The problem> Reproduce every line of the data from the one containing "[Search] (202, 28)" through the one containing "Code of Conduct (132, 784)", both included, with each coordinate value shifted up by 14. Return only those lines.
-- START --
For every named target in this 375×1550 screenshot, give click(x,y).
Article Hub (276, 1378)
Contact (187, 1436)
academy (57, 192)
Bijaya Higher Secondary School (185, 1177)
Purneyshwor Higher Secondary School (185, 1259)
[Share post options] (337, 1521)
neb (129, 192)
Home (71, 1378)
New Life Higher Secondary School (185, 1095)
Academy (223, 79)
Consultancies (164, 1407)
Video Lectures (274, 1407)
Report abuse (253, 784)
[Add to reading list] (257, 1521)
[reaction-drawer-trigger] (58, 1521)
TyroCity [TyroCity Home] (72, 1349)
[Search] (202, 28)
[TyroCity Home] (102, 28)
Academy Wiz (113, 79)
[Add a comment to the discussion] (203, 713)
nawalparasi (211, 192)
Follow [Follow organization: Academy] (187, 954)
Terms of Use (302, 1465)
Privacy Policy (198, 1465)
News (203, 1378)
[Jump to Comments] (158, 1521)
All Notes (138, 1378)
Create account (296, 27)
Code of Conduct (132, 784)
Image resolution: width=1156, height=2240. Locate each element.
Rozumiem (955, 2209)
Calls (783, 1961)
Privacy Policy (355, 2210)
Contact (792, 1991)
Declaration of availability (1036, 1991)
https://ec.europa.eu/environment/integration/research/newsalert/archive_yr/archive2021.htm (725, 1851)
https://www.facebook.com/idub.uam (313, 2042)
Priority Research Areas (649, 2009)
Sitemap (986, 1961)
-- END --
Final result>
[Search] (216, 42)
[TyroCity Home] (116, 42)
Academy Wiz (127, 93)
[Add a comment to the discussion] (217, 727)
nawalparasi (225, 206)
Follow [Follow organization: Academy] (201, 968)
Terms of Use (316, 1479)
Privacy Policy (212, 1479)
News (217, 1392)
[Jump to Comments] (172, 1535)
All Notes (152, 1392)
Create account (310, 41)
Code of Conduct (146, 798)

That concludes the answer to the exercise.